[EXTRACTED RECORDS — start]
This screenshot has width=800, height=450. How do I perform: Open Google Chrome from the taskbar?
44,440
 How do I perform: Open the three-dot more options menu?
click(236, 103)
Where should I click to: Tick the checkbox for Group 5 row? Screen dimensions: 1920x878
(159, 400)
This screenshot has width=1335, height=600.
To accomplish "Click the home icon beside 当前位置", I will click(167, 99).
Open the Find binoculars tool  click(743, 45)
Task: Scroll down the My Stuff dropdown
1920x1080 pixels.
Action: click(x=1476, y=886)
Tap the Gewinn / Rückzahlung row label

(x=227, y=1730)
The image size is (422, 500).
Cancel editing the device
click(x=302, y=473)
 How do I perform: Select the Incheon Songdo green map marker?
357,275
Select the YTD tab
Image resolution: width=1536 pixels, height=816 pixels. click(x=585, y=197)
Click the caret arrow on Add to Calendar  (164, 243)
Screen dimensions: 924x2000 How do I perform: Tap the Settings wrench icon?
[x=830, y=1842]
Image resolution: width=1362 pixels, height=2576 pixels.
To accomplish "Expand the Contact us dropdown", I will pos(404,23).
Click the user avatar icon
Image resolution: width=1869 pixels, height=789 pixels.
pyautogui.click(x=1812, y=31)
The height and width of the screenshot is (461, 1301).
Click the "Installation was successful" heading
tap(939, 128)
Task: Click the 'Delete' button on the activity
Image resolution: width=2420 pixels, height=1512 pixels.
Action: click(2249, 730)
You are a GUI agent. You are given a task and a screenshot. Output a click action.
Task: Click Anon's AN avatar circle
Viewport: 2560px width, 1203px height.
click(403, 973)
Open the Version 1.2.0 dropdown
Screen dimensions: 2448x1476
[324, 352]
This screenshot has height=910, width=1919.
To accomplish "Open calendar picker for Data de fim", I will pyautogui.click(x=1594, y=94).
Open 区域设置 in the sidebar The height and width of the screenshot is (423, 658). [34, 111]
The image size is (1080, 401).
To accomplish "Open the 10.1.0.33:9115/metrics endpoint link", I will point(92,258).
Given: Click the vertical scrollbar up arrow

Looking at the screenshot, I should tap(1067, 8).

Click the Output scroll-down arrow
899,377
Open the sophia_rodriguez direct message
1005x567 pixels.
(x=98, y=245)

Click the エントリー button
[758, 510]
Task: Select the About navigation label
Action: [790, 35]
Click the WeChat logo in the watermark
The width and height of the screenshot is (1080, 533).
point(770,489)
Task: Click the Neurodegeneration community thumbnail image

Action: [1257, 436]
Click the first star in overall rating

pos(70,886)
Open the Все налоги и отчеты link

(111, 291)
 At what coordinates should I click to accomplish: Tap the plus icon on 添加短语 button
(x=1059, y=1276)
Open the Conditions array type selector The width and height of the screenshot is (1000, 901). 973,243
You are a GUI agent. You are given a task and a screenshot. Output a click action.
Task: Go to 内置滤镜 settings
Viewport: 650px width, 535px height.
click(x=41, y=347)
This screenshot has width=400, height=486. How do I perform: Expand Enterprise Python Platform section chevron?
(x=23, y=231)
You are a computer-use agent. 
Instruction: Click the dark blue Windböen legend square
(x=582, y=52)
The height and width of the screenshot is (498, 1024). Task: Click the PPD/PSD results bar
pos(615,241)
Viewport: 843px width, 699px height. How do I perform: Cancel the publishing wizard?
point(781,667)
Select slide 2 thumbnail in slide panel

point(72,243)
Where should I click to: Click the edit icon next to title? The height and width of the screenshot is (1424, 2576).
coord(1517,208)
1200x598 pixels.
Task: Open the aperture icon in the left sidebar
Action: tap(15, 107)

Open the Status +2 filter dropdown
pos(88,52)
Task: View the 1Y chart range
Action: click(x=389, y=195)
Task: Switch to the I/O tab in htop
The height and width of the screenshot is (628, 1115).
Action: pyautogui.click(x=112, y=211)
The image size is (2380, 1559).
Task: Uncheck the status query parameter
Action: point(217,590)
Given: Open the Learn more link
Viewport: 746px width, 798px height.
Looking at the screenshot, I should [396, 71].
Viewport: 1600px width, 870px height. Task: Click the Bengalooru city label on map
[EXTRACTED RECORDS — finish]
Print, without alteration, only the lines above between the one holding "Open the Version 1.2.0 dropdown" and the one holding "You are a computer-use agent.", inclusive.

RESULT:
Open the Version 1.2.0 dropdown
Screen dimensions: 2448x1476
[324, 352]
This screenshot has height=910, width=1919.
To accomplish "Open calendar picker for Data de fim", I will pyautogui.click(x=1594, y=94).
Open 区域设置 in the sidebar The height and width of the screenshot is (423, 658). [34, 111]
The image size is (1080, 401).
To accomplish "Open the 10.1.0.33:9115/metrics endpoint link", I will point(92,258).
Given: Click the vertical scrollbar up arrow

Looking at the screenshot, I should tap(1067, 8).

Click the Output scroll-down arrow
899,377
Open the sophia_rodriguez direct message
1005x567 pixels.
(x=98, y=245)

Click the エントリー button
[758, 510]
Task: Select the About navigation label
Action: [790, 35]
Click the WeChat logo in the watermark
The width and height of the screenshot is (1080, 533).
point(770,489)
Task: Click the Neurodegeneration community thumbnail image

Action: [1257, 436]
Click the first star in overall rating

pos(70,886)
Open the Все налоги и отчеты link

(111, 291)
 At what coordinates should I click to accomplish: Tap the plus icon on 添加短语 button
(x=1059, y=1276)
Open the Conditions array type selector The width and height of the screenshot is (1000, 901). 973,243
You are a GUI agent. You are given a task and a screenshot. Output a click action.
Task: Go to 内置滤镜 settings
Viewport: 650px width, 535px height.
click(x=41, y=347)
This screenshot has width=400, height=486. How do I perform: Expand Enterprise Python Platform section chevron?
(x=23, y=231)
You are a computer-use agent. 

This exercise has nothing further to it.